IForest

ikpykit.anomaly.IForest ¶

IForest(
    n_estimators=100,
    max_samples="auto",
    contamination=0.1,
    max_features=1.0,
    bootstrap=False,
    n_jobs=1,
    random_state=None,
    verbose=0,
)

Bases: OutlierMixin, BaseEstimator

Wrapper of scikit-learn Isolation Forest for anomaly detection.

The IsolationForest 'isolates' observations by randomly selecting a feature and then randomly selecting a split value between the maximum and minimum values of the selected feature.

Since recursive partitioning can be represented by a tree structure, the number of splittings required to isolate a sample is equivalent to the path length from the root node to the terminating node.

This path length, averaged over a forest of such random trees, is a measure of normality and our decision function. Random partitioning produces noticeably shorter paths for anomalies. Hence, when a forest of random trees collectively produce shorter path lengths for particular samples, they are highly likely to be anomalies.

Parameters:

Name	Type	Description	Default
`n_estimators`	`int`	The number of base estimators (trees) in the ensemble.	`100`
`max_samples`	`int or float`	The number of samples to draw from X to train each base estimator. - If int, then draw `max_samples` samples. - If float, then draw `max_samples * X.shape[0]` samples. - If "auto", then `max_samples=min(256, n_samples)`.	`"auto"`
`contamination`	`float or auto`	The proportion of outliers in the data set. Used to define the threshold on the scores of the samples. - If 'auto', the threshold is determined as in the original paper. - If float, the contamination should be in the range (0, 0.5].	`0.1`
`max_features`	`int or float`	The number of features to draw from X to train each base estimator. - If int, then draw `max_features` features. - If float, then draw `max_features * X.shape[1]` features.	`1.0`
`bootstrap`	`bool`	If True, individual trees are fit on random subsets of the training data sampled with replacement. If False, sampling without replacement is performed.	`False`
`n_jobs`	`int`	The number of jobs to run in parallel for both `fit` and `predict`. If -1, then the number of jobs is set to the number of cores.	`1`
`random_state`	`int, RandomState instance or None`	Controls the pseudo-randomness of the selection of the feature and split values for each branching step and each tree in the forest. Pass an int for reproducible results across multiple function calls.	`None`
`verbose`	`int`	Controls the verbosity of the tree building process.	`0`

Attributes:

Name	Type	Description
`detector_`	`IsolationForest`	The underlying scikit-learn IsolationForest object.
`is_fitted_`	`bool`	Indicates whether the estimator has been fitted.

References

.. [1] Liu, F. T., Ting, K. M., & Zhou, Z. H. (2008, December). "Isolation forest." In 2008 Eighth IEEE International Conference on Data Mining (pp. 413-422). IEEE.

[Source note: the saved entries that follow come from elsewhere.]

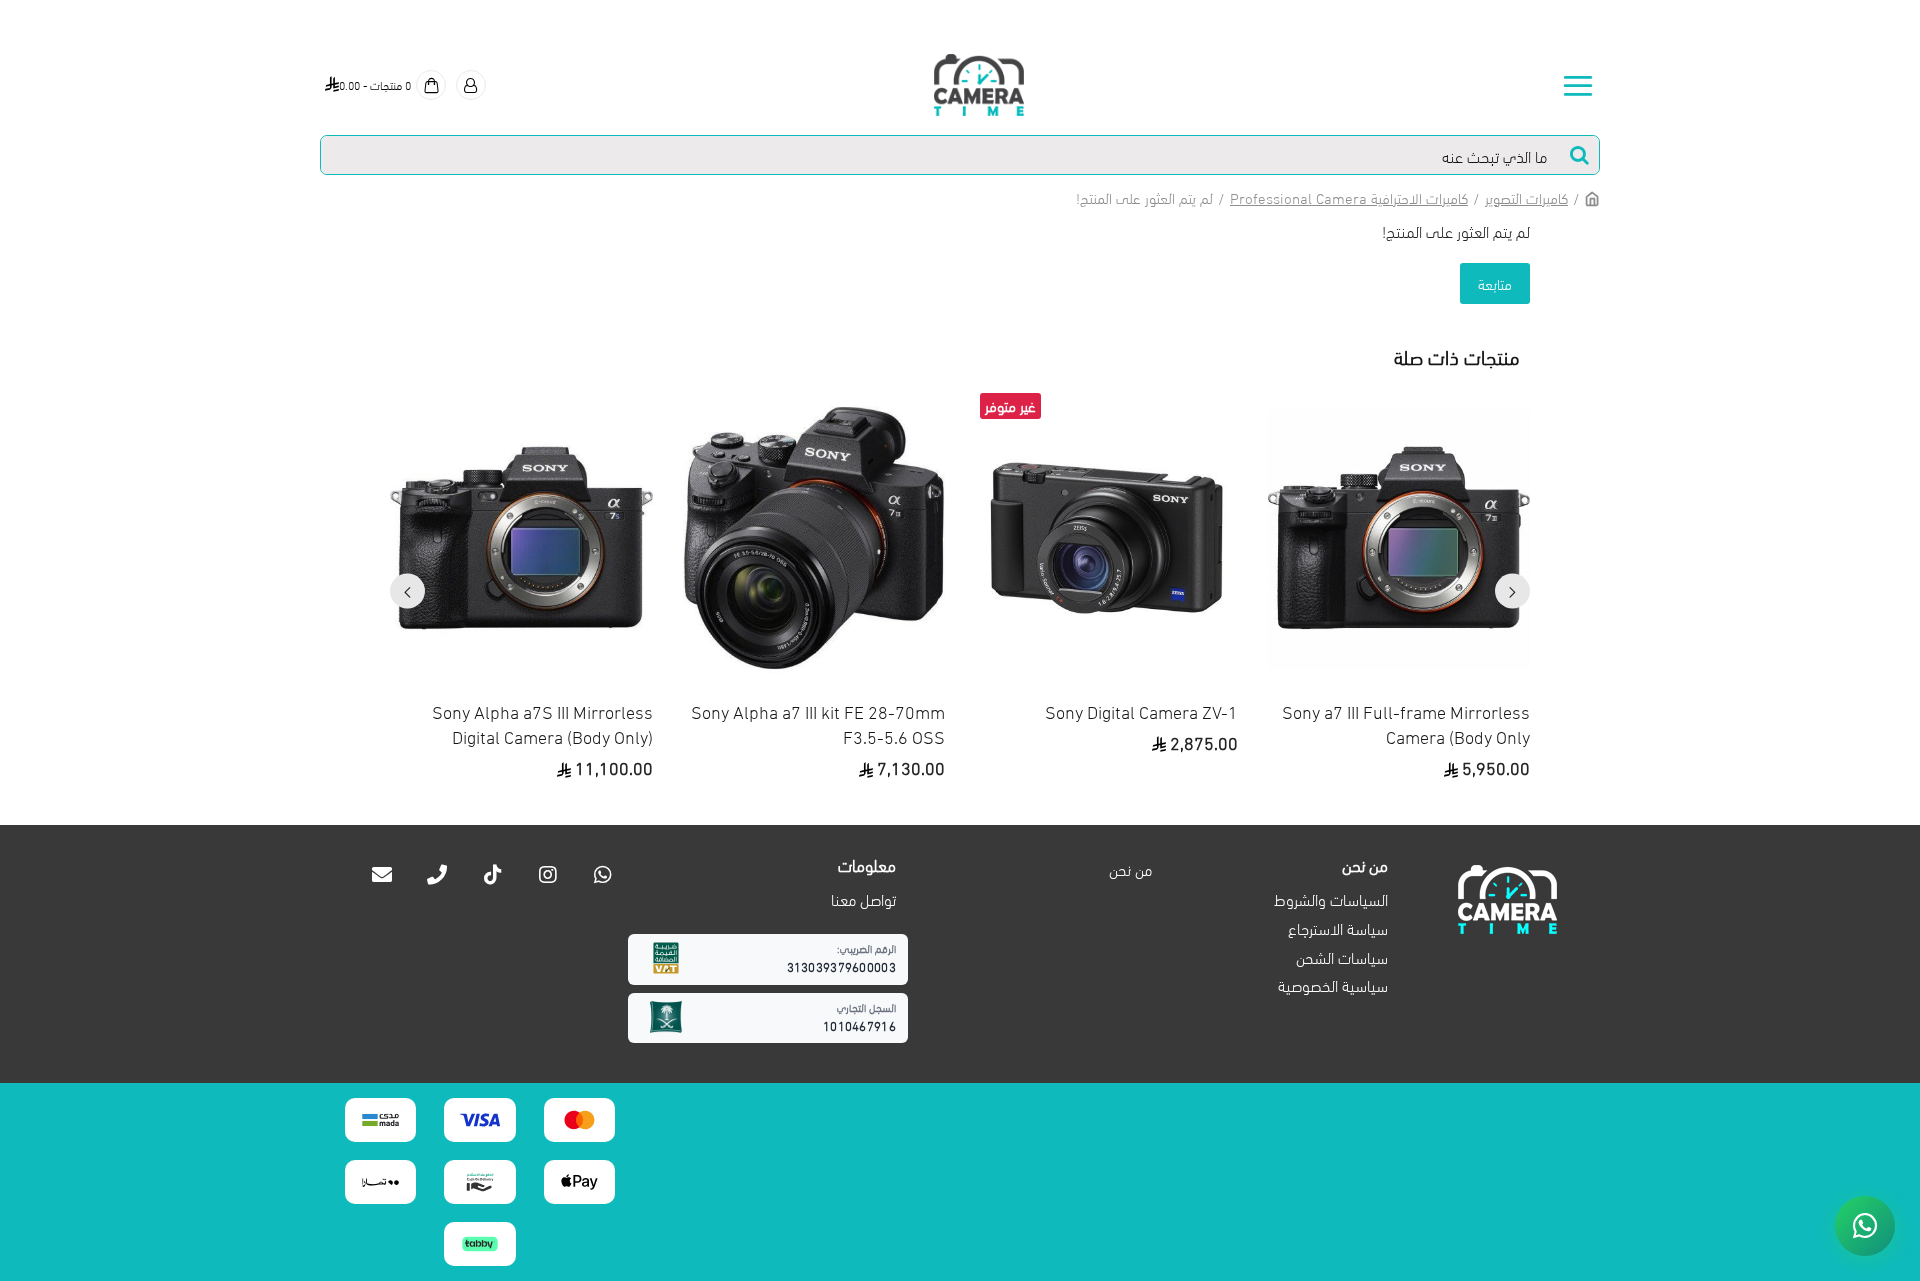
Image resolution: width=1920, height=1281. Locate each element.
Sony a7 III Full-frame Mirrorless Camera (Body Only (1406, 723)
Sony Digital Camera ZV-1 (1141, 710)
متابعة (1495, 283)
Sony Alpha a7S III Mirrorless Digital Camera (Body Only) (542, 723)
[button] (1512, 591)
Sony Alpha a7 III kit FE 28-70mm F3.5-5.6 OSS (818, 723)
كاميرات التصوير (1526, 197)
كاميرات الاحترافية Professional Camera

.. [2] Liu, F. T., Ting, K. M., & Zhou, Z. H. (2012). "Isolation-based anomaly detection." ACM Transactions on Knowledge Discovery from Data (TKDD), 6(1), 1-39.

Examples:

>>> from ikpykit.anomaly import IForest
>>> import numpy as np
>>> X = np.array([[-1.1, 0.2], [0.3, 0.5], [0.5, 1.1], [100, 90]])
>>> clf = IForest(contamination=0.25).fit(X)
>>> clf.predict([[0.1, 0.3], [0, 0.7], [90, 85]])
array([ 1,  1, -1])

Source code in ikpykit/anomaly/_iforest.py

def __init__(
    self,
    n_estimators=100,
    max_samples="auto",
    contamination=0.1,
    max_features=1.0,
    bootstrap=False,
    n_jobs=1,
    random_state=None,
    verbose=0,
):
    self.contamination = contamination
    self.n_estimators = n_estimators
    self.max_samples = max_samples
    self.max_features = max_features
    self.bootstrap = bootstrap
    self.n_jobs = n_jobs
    self.random_state = random_state
    self.verbose = verbose

fit ¶

fit(X, y=None)

Fit the isolation forest model.

Parameters:

Name	Type	Description	Default
`X`	`array-like of shape (n_samples, n_features)`	The input samples. Use `dtype=np.float32` for maximum efficiency.	required
`y`	`Ignored`	Not used, present for API consistency by convention.	`None`

Returns:

Name	Type	Description
`self`	`object`	Fitted estimator.

Source code in ikpykit/anomaly/_iforest.py

def fit(self, X, y=None):
    """
    Fit the isolation forest model.

    Parameters
    ----------
    X : array-like of shape (n_samples, n_features)
        The input samples. Use ``dtype=np.float32`` for maximum
        efficiency.

    y : Ignored
        Not used, present for API consistency by convention.

    Returns
    -------
    self : object
        Fitted estimator.
    """
    # Check data
    X = check_array(X, accept_sparse=False)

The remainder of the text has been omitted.